> **Problem**
Copy out every line in the entries below that includes "with".

> **Available records**
——
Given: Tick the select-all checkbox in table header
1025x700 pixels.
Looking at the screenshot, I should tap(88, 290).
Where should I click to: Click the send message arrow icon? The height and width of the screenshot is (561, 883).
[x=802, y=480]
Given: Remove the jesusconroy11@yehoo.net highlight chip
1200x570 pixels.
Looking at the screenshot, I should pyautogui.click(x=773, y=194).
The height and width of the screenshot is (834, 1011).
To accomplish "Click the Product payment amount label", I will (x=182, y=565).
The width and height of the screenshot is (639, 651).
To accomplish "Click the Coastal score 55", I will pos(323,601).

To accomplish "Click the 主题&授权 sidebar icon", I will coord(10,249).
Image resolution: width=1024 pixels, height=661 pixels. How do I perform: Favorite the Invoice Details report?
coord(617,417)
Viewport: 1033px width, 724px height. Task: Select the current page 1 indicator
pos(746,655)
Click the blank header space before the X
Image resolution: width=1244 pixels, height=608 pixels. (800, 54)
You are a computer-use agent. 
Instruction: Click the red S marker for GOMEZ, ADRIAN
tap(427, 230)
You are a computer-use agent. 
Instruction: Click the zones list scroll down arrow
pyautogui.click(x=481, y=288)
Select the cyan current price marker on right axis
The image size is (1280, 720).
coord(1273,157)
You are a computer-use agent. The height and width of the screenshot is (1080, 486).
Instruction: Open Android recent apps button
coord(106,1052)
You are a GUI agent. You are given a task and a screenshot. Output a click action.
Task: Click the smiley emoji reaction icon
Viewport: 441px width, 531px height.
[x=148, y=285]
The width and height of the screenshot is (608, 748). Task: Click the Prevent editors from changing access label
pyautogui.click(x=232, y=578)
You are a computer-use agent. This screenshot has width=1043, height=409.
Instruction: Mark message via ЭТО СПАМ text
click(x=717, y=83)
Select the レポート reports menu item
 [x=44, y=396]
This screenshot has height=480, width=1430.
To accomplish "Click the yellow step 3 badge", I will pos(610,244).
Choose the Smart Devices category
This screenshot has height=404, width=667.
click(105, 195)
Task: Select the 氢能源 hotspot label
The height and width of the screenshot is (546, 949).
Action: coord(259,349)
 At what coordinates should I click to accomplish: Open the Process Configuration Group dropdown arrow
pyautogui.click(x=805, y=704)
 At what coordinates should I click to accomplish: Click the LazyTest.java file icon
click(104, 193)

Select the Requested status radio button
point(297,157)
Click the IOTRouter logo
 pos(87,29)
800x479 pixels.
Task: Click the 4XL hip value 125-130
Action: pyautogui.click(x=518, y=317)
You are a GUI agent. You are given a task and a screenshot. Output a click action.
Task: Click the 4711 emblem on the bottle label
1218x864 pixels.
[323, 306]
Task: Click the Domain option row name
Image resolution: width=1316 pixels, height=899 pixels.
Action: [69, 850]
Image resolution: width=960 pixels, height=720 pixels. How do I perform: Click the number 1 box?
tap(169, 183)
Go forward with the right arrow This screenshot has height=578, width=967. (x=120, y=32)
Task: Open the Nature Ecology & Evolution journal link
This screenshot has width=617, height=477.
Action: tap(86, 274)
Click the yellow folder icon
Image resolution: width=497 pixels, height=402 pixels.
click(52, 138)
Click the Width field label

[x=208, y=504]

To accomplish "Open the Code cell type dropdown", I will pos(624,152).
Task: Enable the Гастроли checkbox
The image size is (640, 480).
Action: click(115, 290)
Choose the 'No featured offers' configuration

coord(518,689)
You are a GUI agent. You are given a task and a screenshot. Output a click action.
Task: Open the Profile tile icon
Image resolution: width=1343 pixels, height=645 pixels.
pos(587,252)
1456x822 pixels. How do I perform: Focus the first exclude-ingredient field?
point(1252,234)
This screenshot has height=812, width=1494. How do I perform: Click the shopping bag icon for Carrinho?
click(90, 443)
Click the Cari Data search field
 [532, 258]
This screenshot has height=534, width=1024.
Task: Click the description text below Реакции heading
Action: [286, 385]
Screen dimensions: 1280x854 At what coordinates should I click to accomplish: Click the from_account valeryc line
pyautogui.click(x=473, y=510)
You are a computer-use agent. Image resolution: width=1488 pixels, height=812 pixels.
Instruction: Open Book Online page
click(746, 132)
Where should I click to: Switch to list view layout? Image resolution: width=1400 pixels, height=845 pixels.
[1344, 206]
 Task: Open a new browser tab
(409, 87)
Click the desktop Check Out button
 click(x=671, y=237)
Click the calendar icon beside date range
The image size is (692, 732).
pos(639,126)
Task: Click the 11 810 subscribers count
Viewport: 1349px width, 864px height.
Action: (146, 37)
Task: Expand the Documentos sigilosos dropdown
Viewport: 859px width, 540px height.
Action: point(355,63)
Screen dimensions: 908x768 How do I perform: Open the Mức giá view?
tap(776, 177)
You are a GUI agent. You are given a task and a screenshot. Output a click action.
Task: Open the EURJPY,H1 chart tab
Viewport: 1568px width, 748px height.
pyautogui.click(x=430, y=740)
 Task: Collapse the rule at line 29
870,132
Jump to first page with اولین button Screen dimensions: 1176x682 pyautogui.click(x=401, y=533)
——
> **Response area**
Go forward with the right arrow This screenshot has height=578, width=967. (x=120, y=32)
Jump to first page with اولین button Screen dimensions: 1176x682 pyautogui.click(x=401, y=533)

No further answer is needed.